While thus situated Captain Diron ordered his entire crew to board; and, having abandoned their guns, the order was “executed with the promptness of lightning.”
The contest now became a close hand-to-hand engagement, and it was carried on with the most desperate energy.
Pistols, cutlasses, boarding-pikes, cold shot hurled by hand, and every other
conceivable means of offense and defense were resorted to by both the crews; and one of the bloodiest and most desperately contested engagements on record was carried on the schooner’s deck.
At length, the deck having been covered with the dead and wounded, the Captain and all the principal officers of the schooner having fallen, and the Decatur’s crew having overpowered their opponents, the colors of the schooner were struck by the victors, and the engagement ended.

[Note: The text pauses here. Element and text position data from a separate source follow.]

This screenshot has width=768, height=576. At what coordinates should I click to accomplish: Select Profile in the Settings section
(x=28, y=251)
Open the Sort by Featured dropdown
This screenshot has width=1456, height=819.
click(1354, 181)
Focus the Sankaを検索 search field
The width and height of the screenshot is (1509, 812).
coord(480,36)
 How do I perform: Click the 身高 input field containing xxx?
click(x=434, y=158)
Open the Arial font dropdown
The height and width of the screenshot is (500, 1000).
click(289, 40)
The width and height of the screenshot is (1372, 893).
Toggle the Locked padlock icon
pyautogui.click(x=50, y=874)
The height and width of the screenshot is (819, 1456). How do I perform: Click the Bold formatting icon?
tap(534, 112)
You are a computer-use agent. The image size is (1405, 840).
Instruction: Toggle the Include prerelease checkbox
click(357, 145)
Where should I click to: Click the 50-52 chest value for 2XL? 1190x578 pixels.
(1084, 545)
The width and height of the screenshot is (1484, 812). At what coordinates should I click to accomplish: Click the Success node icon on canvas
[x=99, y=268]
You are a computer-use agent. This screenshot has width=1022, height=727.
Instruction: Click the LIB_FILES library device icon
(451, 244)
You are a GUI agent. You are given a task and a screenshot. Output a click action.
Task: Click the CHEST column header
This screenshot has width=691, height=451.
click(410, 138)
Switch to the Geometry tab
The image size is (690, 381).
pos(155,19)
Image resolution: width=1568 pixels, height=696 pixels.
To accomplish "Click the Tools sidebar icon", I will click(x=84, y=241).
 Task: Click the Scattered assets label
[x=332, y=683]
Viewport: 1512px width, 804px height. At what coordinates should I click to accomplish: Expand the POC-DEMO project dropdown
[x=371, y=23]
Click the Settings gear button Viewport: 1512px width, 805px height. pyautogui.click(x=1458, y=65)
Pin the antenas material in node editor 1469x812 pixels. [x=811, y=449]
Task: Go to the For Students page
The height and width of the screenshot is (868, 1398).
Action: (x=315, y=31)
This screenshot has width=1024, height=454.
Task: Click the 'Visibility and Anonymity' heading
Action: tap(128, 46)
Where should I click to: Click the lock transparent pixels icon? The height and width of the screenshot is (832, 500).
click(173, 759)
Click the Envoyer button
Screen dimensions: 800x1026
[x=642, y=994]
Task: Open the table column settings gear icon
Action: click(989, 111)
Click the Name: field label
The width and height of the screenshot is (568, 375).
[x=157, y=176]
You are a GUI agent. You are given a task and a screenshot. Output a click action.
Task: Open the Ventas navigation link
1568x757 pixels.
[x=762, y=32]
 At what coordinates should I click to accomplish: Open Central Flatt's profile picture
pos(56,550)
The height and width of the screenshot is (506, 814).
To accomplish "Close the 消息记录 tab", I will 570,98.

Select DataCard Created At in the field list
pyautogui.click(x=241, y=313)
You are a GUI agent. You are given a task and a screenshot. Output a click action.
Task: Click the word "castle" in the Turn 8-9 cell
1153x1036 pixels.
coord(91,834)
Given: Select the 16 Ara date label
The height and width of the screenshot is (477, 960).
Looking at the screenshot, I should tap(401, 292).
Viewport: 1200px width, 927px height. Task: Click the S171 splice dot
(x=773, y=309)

The force of the Decatur has been already noticed; that of the schooner— which proved to be His Britannic Majesty’s schooner Dominica—was twelve twelve-pound carronades, two long-sixes, a thirty-two-pound carronade on a pivot, and a brass four-pound swivel, with a crew of seventy-seven men.
The loss of the former was three killed and fifteen wounded, that of the latter was Captain Barrette, her commander, Master Sackett, Purser Brown, Midshipmen Archer and Parry, and eight men, killed , Midshipman Nichols and forty-six men, wounded—leaving the surgeon, Midshipman Lindo, and ﬁfteen of her crew, alone, without having suffered injury.
It was said, by a contemporary writer, that “This engagement has been the most bloody, and the loss of the killed and wounded, on the part of the enemy, in proportion to the number engaged, perhaps the greatest of any action to be found in the records of naval warfare.”
The Half Cent Coin shows with an image of a seven-gun ship similar to that used by the privateers during the War of 1812.